The local police force would collapse in short order without American financial and logistics support. “The biggest problem they have is supply,” Corporal Hayes said to me in Fallujah. “They’re always running out of gas and running out of bullets. How are they supposed to police this city with no gas and no bullets?”
What they need more than anything else, though, in the long run anyway, is an infusion of moderate politics. Fallujah is in the heartland of the Sunni Triangle. The city was ferociously Baathist during the rule of Saddam Hussein. It is surly and reactionary even today. Even by Iraqi standards. Even after vanquishing the insurgency. Fallujans may never be transformed into Jeffersonian liberal democrats, but young men from New York, California, and Texas are taking the Iraqis by the hand and gently repairing their political culture.

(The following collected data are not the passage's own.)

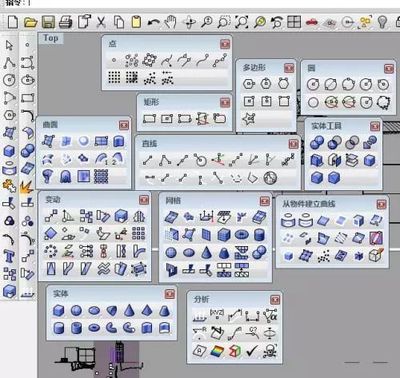Click the printer icon in the toolbar

[x=65, y=22]

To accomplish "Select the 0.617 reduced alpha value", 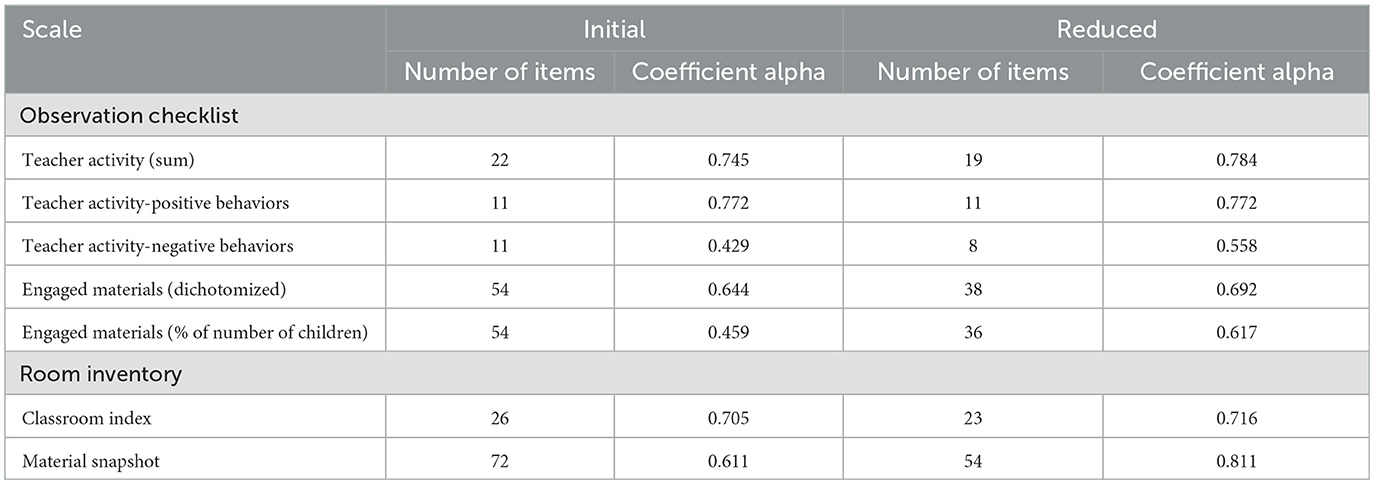I will [1237, 332].
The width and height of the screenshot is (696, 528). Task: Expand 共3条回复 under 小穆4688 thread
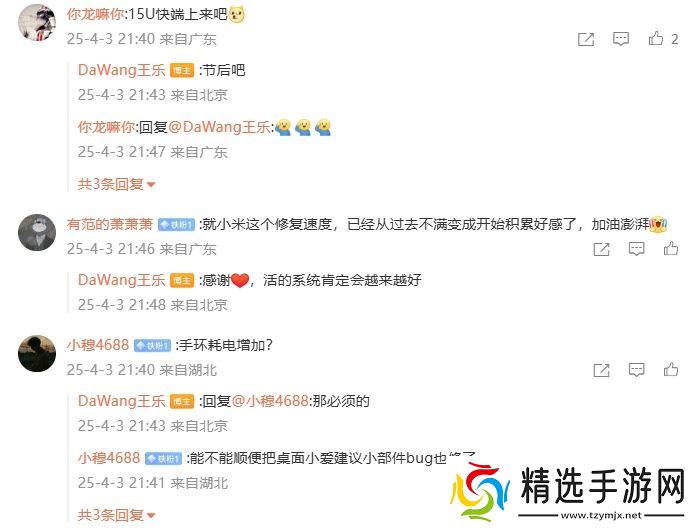tap(116, 515)
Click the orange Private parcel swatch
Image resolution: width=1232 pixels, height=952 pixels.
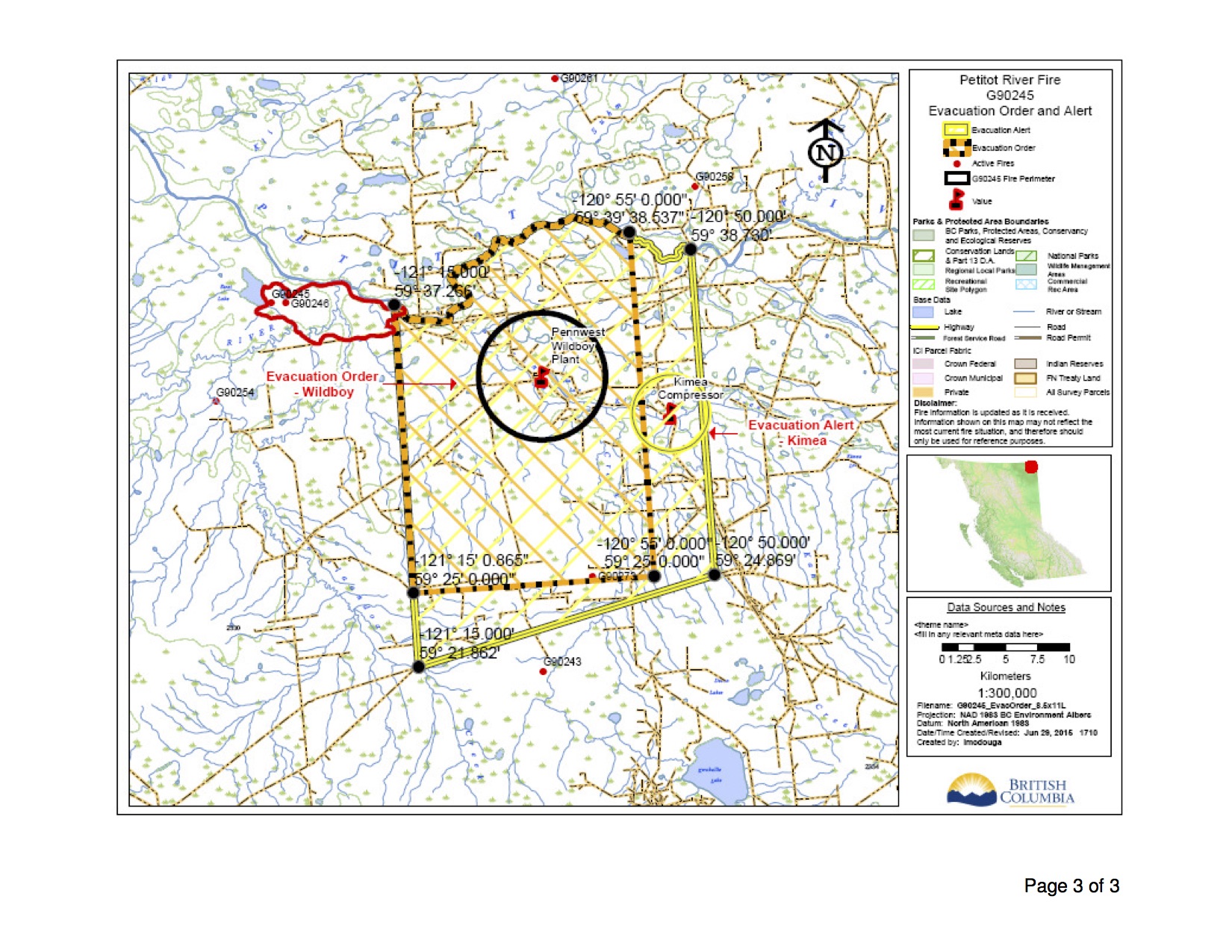click(923, 392)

I accompanied Lieutenant Andrew Macak and Lieutenant Eric Montgomery to an ethics class they taught to members of the Anbar Provincial Security Forces (PSF). PSF members are police officers who operate at the provincial level rather than the city level, much like state police in the U.S. The class was held at a station in Karmah, a small city wedged between Fallujah and Baghdad. Coursework included the ethical responsibilities of police officers, the importance of human rights, and the permissible rules of engagement in counterinsurgency operations. The material was the same as that taught by Marines everywhere in Al Anbar — in Fallujah, Ramadi, Hit, and Haditha.
“We’re teaching them about the Law of Armed Conflict,” Lieutenant Montgomery said. “If they become a police state, people are not going to support them.”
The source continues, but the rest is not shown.